Monday, October 14, 2013

History, our mirror

Singapore must guard against going the way of Venice

Singapore must guard against going the way of Venice
In a 1988 speech, then-Foreign Affairs Minister George Yeo compared the rise of Venice and Singapore. With two years to Singapore’s 50th birthday, the nation could probably learn more from Venice’s decline. Photo: Reuter


“Venice”, he added, “might be just a floating museum by then. A shadow of its glorious past”

In his farewell speech after resigning from the Singapore Armed Forces in order to run for Parliament in 1988, Mr George Yeo compared the rise of Venice and Singapore. Two years to our nation’s 50th birthday, we could probably learn more from Venice’s decline.

EXTERNAL COMPETITION

Venice’s decline could be attributed to events after the fall of Constantinople to the Turks in 1453. Its trade routes were under threat with Columbus’ discovery of America in 1492 and Vasco de Gama routing trades via the Cape of Good Hope to Asia in 1498.

These events significantly reduced Venice’s trade with the Levant or eastern Mediterranean and boosted the fortunes and relevance of emerging maritime powers such as Spain, Portugal and other nations west of Italy.

Singapore faces similar competition. Last month, a Chinese container ship became the first commercial vessel to travel through the Arctic via the Northern Sea Route (NSR). It skipped Singapore and reached Rotterdam from Dalian on Sept 10. The journey took 34 days — 11 days shorter than if it had used the Suez Canal.

If the NSR eventually becomes commercially viable, ships may bypass Singapore (a key shipping hub on the route via the Suez Canal). Singapore has responded by gaining a permanent observer seat on the Arctic Council and diversifying its port businesses.

Meanwhile, the potential construction of Thailand’s own “Suez Canal” across the Isthmus of Kra could save ships up to four days and render Singapore and the Straits of Malacca potentially irrelevant.

Venice also had to compete with neighbouring financial centres like Genoa and Florence. Although it had pioneered the issuance of government bonds and dominated finance and commerce in the 15th century, it was overshadowed by Genoa in the 16th century and, by the 17th century, Amsterdam, which had become the world’s leading financial centre having developed central banking, the stock market and financial derivatives.

In Asia, competition between Hong Kong and Singapore as regional financial hubs has been well-documented, but both should keep a keen eye on Shanghai’s emergence. On Sept 29, China launched a free trade zone in Shanghai with the goal of making it a world financial centre by 2020, going beyond greater trade liberalisation to include investment, financial services and free currency convertibility.

INTERNAL FISSURES

Fissures within society probably also contributed to Venice’s eventual decline. In Why Nations Fail: The Origins of Power, Prosperity and Poverty, economists Daron Acemoglu and James Robinson argued that while upward mobility drove Venice’s wealth and power through the commenda (a partnership where capital-poor sailors and rich Venetians shared profits from voyages), this eventually threatened the established elite.
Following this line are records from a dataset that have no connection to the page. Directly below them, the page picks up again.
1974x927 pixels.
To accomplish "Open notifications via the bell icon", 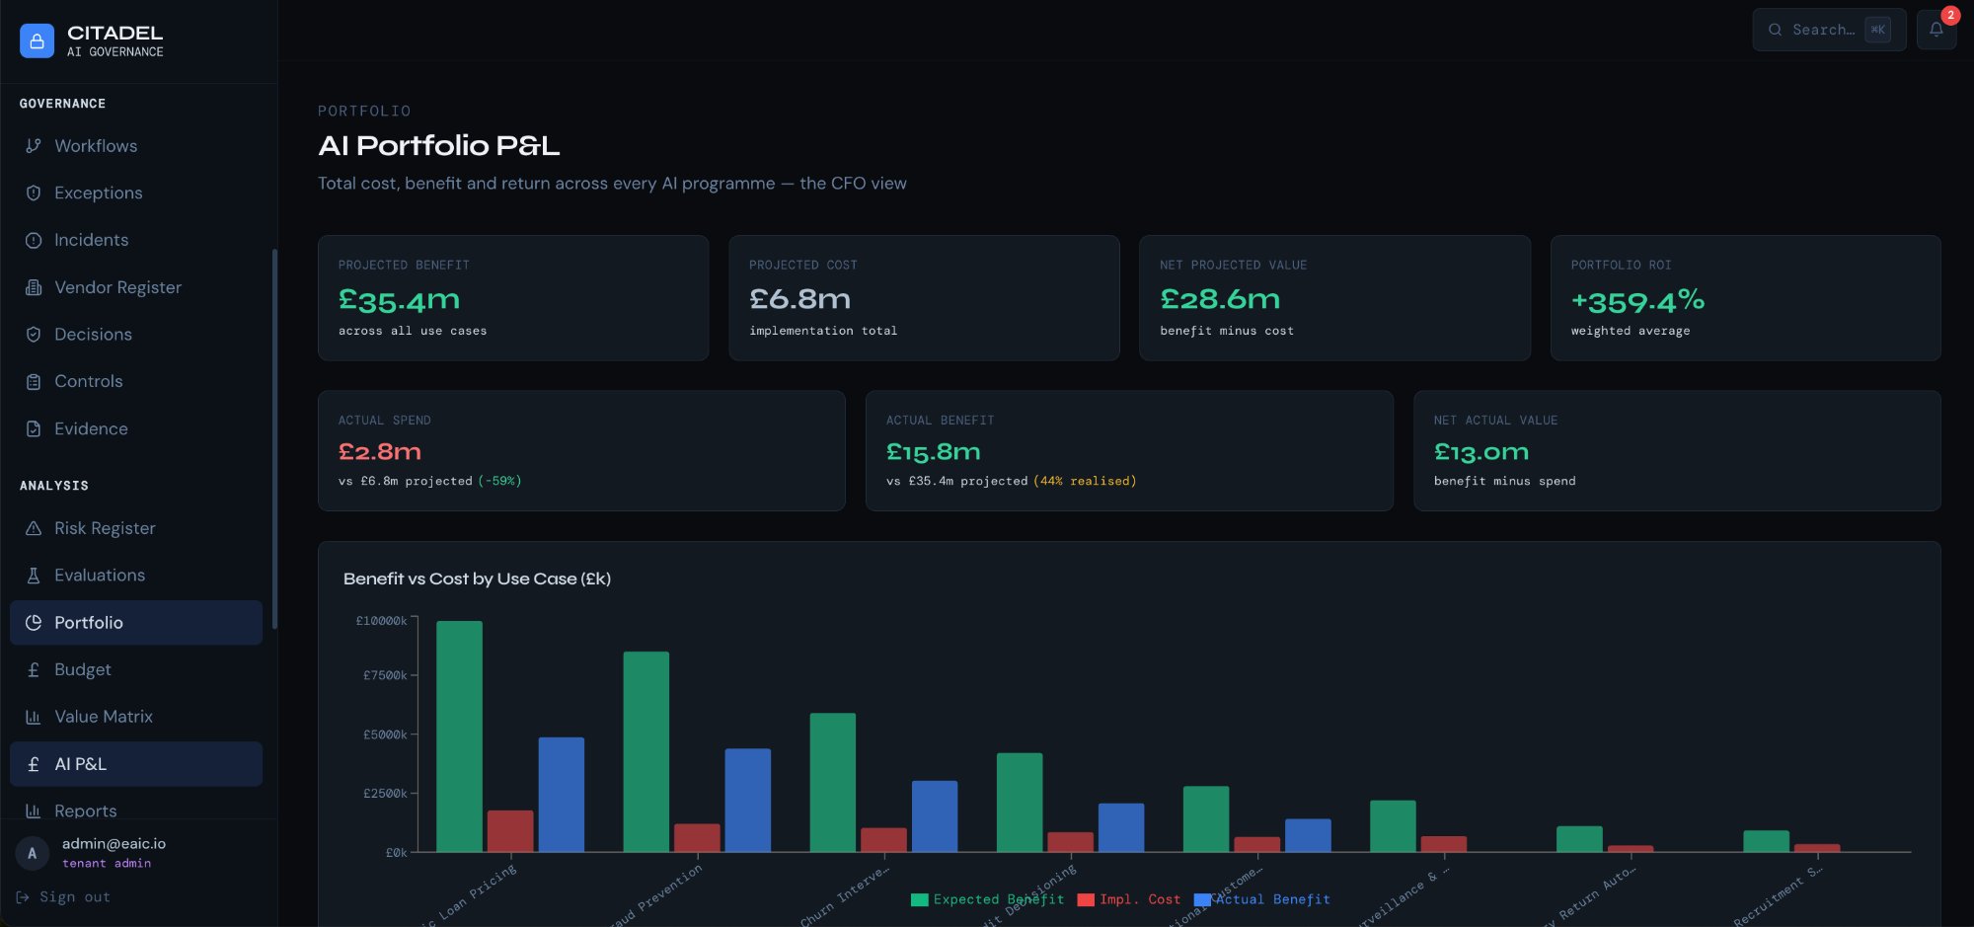I will 1937,30.
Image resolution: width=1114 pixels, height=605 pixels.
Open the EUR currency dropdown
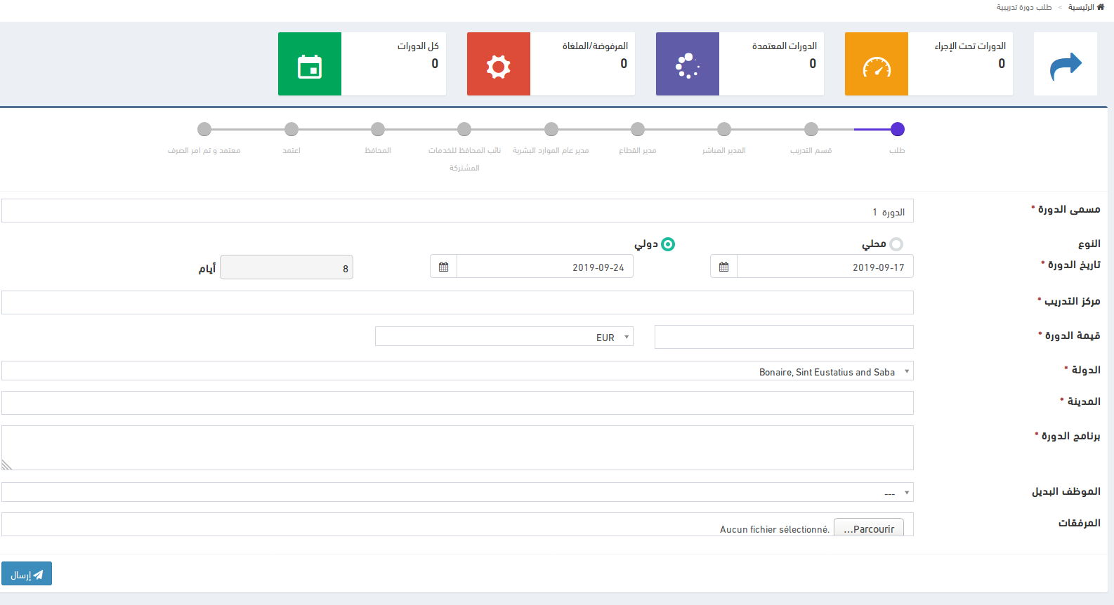[504, 337]
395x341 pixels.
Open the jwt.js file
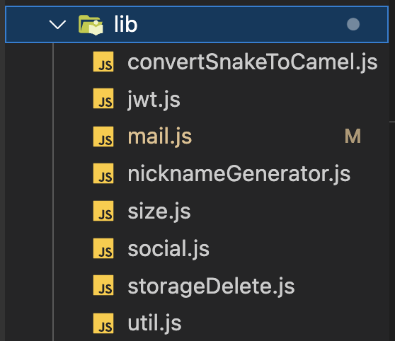154,100
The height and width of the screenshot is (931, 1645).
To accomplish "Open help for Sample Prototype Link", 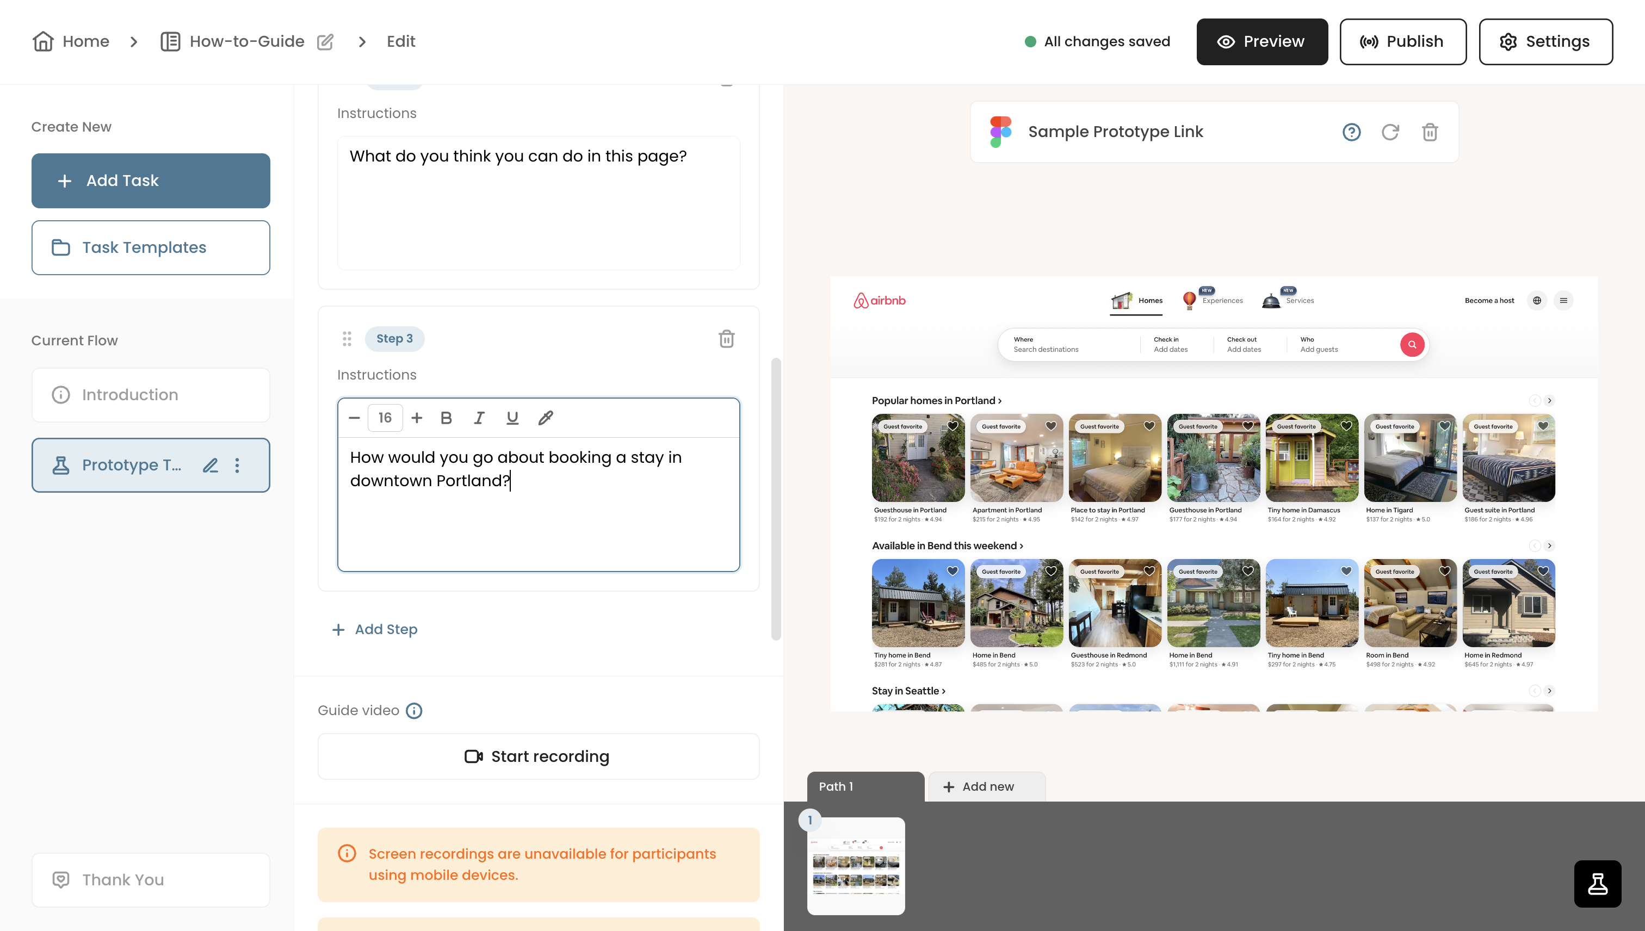I will pyautogui.click(x=1351, y=132).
From 1315, the Venetian elite “pulled up the ladder” by instituting a political shift which led to Venice’s transformation into what the authors call an “extractive state”, where ruling elites extract as much wealth as they can from the rest of society. Such states, they argue, are more inclined to fail than “inclusive states”, which give everyone access to economic opportunity.

Singapore must guard against such fissures and remain “inclusive”. We have done well to promote meritocracy in our society. However, as income inequality widens, society must play a bigger role alongside Government to prevent fissures from destroying our societal fabric.

Last month, speakers at a National University of Singapore forum advocated for more targeted measures to address poverty here. In a survey of 383 Singaporeans led by Associate Professor Irene Ng, 60 per cent felt the amount spent on assistance to the poor was inadequate and 70 per cent did not see poverty as the individual’s fault.

Assoc Prof Ng — who concedes her results are not fully representative — also found that less than half surveyed were willing to pay more taxes in return for greater government spending to help the poor. While there is no evidence to suggest that Singaporean elites are “pulling up the ladder”, the need to be “inclusive” is arguably greater than ever before, as the divide between rich and poor widens and our society ages.

Singapore will do well to learn from Venice’s decline or risk becoming irrelevant, broken and a shadow of what our forefathers worked so hard to build.